Nach kurzer anfänglicher Unsicherheit und Skepsis stürzt die junge Mae sich voller Begeisterung in ihr neues Leben. Sie beginnt in der Kundenbetreuung und bearbeitet täglich eingehende E-Mail-Anfragen, steigt aber schnell im Unternehmen auf und verliert sich völlig in der Vision des Konzerns. Vernetzung und Transparenz stehen im Mittelpunkt. Jede kleine Aktivität soll gefälligst im Circle-Netzwerk geteilt und bewertet werden – ansonsten hat sie nicht stattgefunden, so das Credo. Je mehr Reaktionen und Kommentare es gibt, umso höher das Ansehen und die Beliebtheit der Person. Kurz gefasst: Es besteht Auskunftspflicht über alles.

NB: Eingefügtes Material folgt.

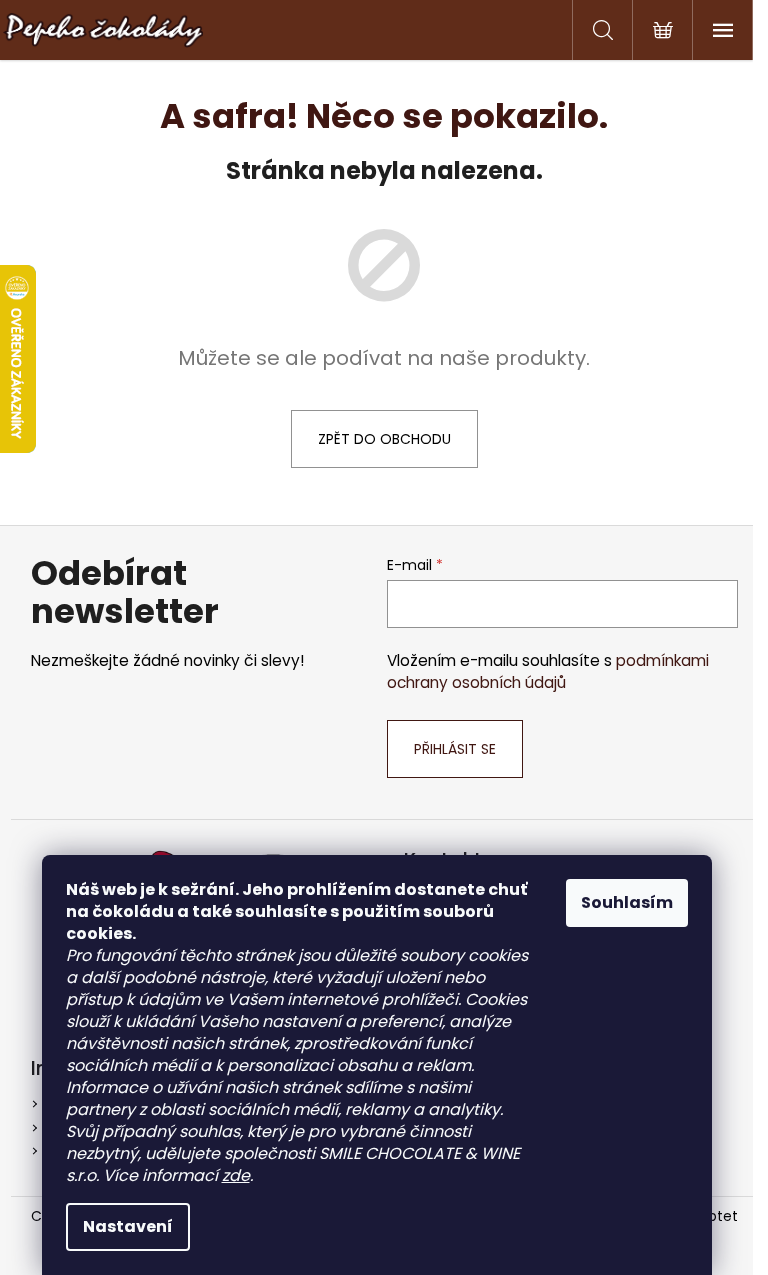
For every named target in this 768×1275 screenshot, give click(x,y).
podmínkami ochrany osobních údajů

Hinter der ganzen Kontrollwut steckt ein eigentlich gut gemeinter Gedanke: Wer keine Geheimnisse mehr hat, kann auch nichts Böses oder Amoralisches tun. Wenn nur die ganze Welt transparent wäre, sich überwachen ließe und begeistert ihr Leben im Netz teilen würde, so gäbe es kaum noch Straftaten – oder notfalls könnten diese direkt aufgedeckt, geklärt und bestraft werden. Um diesen Gedanken auf die Spitze zu treiben, entwickelt der Circle eine Reihe hochentwickelter Technologien, die vollkommene Transparenz ermöglichen sollen, darunter SeeChange: kleine, tragbare Kameras, die in Echtzeit Videos an jeden beliebigen Ort übertragen. Einige Politiker tragen diese Kameras bereits 24 Stunden lang bei sich, um gänzlich transparent zu sein, und auch Mae stimmt letztendlich zu, stattet ihre Wohnung mit Kameras aus und trägt eine konstant bei sich.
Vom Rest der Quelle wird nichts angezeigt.